Debby: This makes zero sense to me. I feel like children and masturbating are about as far apart as birds and bees. Don’t people always complain about lower sex drives in their later, parenting years? Years where you work full-time jobs and then realize that children are full-time jobs, too? I thought the intro to the chapter was interesting– defining how a man who becomes a father is forced to turn into someone who cares about children and the environment that they are in. But I do not understand how this constitutes a rationale/reason for an affair.
Tim: Well, that’s kind of the point. Affairs rarely have a good reason. And we can’t argue Samad is behaving rationally through any of this. The chapter is about him trying and failing to rationalize his actions. But as we’ve seen him so far, Samad is self-reliant, proud, and not used to counting on anyone or having anyone rely on him. He tries to self-fulfil. When he’s faced with something he can’t deal with (children and a family) he retreats into himself and his work, where they can’t bother him. “As willingly as a man can.” That’s hardly a universal sentiment, that sounds like a reflection of Samad’s thought process. He’s doing his duty, and like the war, when it’s over his duty should be done with him.

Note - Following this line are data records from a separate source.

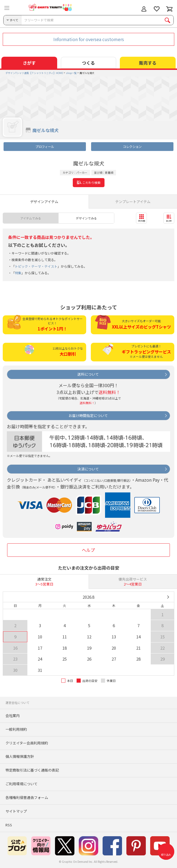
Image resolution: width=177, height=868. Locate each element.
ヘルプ (88, 550)
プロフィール (44, 147)
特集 (18, 273)
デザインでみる (86, 218)
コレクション (132, 147)
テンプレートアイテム (133, 202)
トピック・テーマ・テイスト (36, 266)
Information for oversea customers (88, 39)
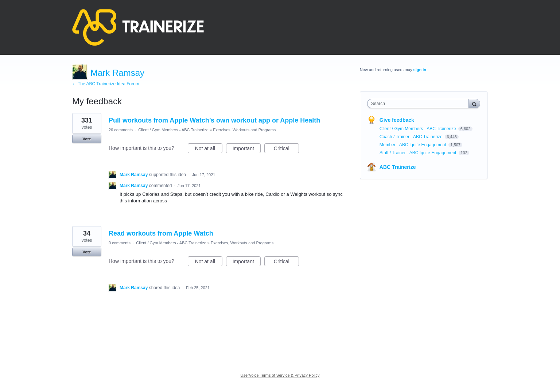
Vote (86, 139)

Debby: I don’t think he feels like “his duty should be done with him,” if you’re referring to the fathering of his children. Iqbal clearly grows in his investment in his twins’ lives. The tediously long board-meeting scene emphasizes just how seriously he takes this duty and to what lengths he will go to ensure his children have an outstanding education environment. He has readily engaged in battle with the cultural challenges he and his family must face as noticeable outsiders. I think “knowing” his children only feeds this fire within him to defend and protect… not to masturbate! I just don’t get how that is connected. At all.

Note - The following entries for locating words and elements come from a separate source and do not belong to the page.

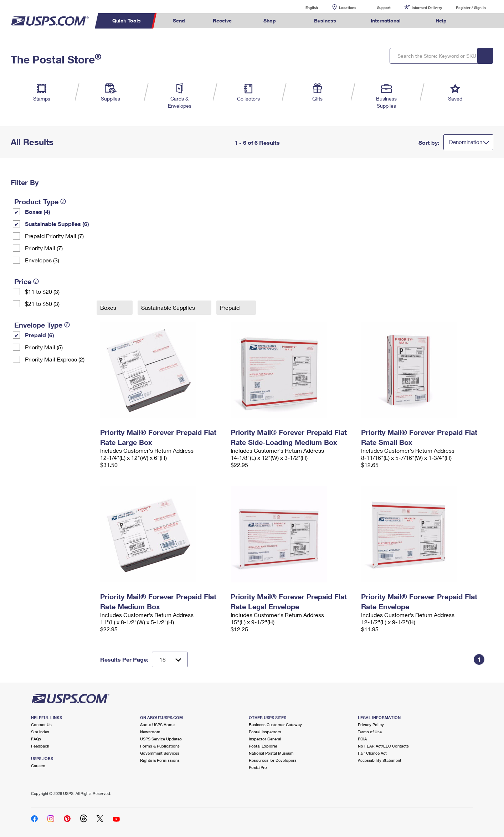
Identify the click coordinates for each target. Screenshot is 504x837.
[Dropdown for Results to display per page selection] (170, 659)
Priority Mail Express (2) (55, 359)
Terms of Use (370, 731)
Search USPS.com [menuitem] (474, 21)
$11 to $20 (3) (42, 291)
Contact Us (41, 724)
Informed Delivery (427, 7)
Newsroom (150, 731)
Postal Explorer (263, 746)
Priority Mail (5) (44, 347)
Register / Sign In (471, 7)
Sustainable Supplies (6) (57, 224)
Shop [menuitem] (269, 20)
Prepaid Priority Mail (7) (54, 236)
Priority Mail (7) (44, 248)
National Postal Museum (271, 753)
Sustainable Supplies (169, 307)
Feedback (40, 746)
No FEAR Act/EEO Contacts (383, 746)
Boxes (109, 307)
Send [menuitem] (179, 20)
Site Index (40, 731)
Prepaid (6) (40, 335)
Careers (38, 765)
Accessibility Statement (380, 760)
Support (384, 7)
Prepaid (230, 307)
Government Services (160, 753)
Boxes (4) (37, 211)
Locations (348, 7)
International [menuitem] (386, 20)
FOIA (362, 739)
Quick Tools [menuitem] (127, 20)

Tim: But you don’t actually believe any of that is really for the sake of his children, do you? It’s all for himself! He goes to work for hours and hours and hours and when he’s not there he goes and annoys his wife and others and maintains a friendship with Archie, it would seem, only because Archie is too stagnant to stop being friends with Samad.

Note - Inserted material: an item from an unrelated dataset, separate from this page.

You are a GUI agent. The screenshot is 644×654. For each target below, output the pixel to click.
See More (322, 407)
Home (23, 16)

Debby: I think Samad has genuinely convinced himself that it is for his children’s sake that he must preserve the statutes of their faith.
Tim: I’ll buy that, although I think just because he’s convinced himself it’s for one reason doesn’t mean it’s not actually for another.
Debby: Doesn’t that go for most things in life, though? We convince ourselves that our actions are pure and adulterated motions, but there’s usually another incentive or motivation just beneath the surface– isn’t there? I would even argue that religion is like that for a lot of people. Especially in Samad’s case, religion serves as more of a device, a cultural identity, rather than a sacred communication with the Creator.
Tim: And I think that takes us right back to a big part of why this book about not very much in particular has been so compelling to this point.